**Instructions for the task:**
The required output is the exact run of lines below that opens at the line with "This screenshot has height=760, width=1200." and closes at the line with "Open Internet Explorer".
(Provided data begins)
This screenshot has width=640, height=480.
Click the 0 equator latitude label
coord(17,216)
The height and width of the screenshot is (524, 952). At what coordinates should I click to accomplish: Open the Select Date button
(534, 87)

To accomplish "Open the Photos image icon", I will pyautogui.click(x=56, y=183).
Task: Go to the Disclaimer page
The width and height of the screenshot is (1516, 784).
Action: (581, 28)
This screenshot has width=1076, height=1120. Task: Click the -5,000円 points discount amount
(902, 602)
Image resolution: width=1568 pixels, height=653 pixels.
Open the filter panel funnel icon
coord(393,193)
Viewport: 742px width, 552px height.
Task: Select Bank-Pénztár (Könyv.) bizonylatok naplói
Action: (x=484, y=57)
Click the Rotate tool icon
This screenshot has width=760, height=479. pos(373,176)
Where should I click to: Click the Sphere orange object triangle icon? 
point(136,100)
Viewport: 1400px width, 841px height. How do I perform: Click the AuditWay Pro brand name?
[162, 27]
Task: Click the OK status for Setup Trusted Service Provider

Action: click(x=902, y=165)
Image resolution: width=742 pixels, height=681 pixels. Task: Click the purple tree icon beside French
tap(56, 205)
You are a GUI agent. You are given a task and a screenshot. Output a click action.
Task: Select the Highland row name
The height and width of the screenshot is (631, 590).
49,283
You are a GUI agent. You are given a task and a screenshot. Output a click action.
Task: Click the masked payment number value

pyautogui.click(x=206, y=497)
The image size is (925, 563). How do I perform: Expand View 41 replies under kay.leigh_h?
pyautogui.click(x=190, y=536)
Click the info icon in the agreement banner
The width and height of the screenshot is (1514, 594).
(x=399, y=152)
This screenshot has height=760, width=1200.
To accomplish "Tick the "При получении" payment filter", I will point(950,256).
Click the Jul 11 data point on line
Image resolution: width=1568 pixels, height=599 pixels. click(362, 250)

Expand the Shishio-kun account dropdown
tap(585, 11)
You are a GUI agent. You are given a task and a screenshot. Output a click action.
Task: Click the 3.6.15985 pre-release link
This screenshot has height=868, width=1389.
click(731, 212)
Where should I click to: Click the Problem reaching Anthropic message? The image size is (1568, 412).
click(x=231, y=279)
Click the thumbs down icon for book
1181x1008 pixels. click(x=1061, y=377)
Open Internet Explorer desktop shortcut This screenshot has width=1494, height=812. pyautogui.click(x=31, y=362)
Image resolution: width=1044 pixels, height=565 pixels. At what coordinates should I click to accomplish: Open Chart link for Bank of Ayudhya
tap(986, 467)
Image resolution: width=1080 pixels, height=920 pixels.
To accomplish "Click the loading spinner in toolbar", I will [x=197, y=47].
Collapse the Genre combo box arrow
(Provided data ends)
**Response:**
This screenshot has height=760, width=1200.
To accomplish "Tick the "При получении" payment filter", I will point(950,256).
Click the Jul 11 data point on line
Image resolution: width=1568 pixels, height=599 pixels. click(362, 250)

Expand the Shishio-kun account dropdown
tap(585, 11)
You are a GUI agent. You are given a task and a screenshot. Output a click action.
Task: Click the 3.6.15985 pre-release link
This screenshot has height=868, width=1389.
click(731, 212)
Where should I click to: Click the Problem reaching Anthropic message? The image size is (1568, 412).
click(x=231, y=279)
Click the thumbs down icon for book
1181x1008 pixels. click(x=1061, y=377)
Open Internet Explorer desktop shortcut This screenshot has width=1494, height=812. pyautogui.click(x=31, y=362)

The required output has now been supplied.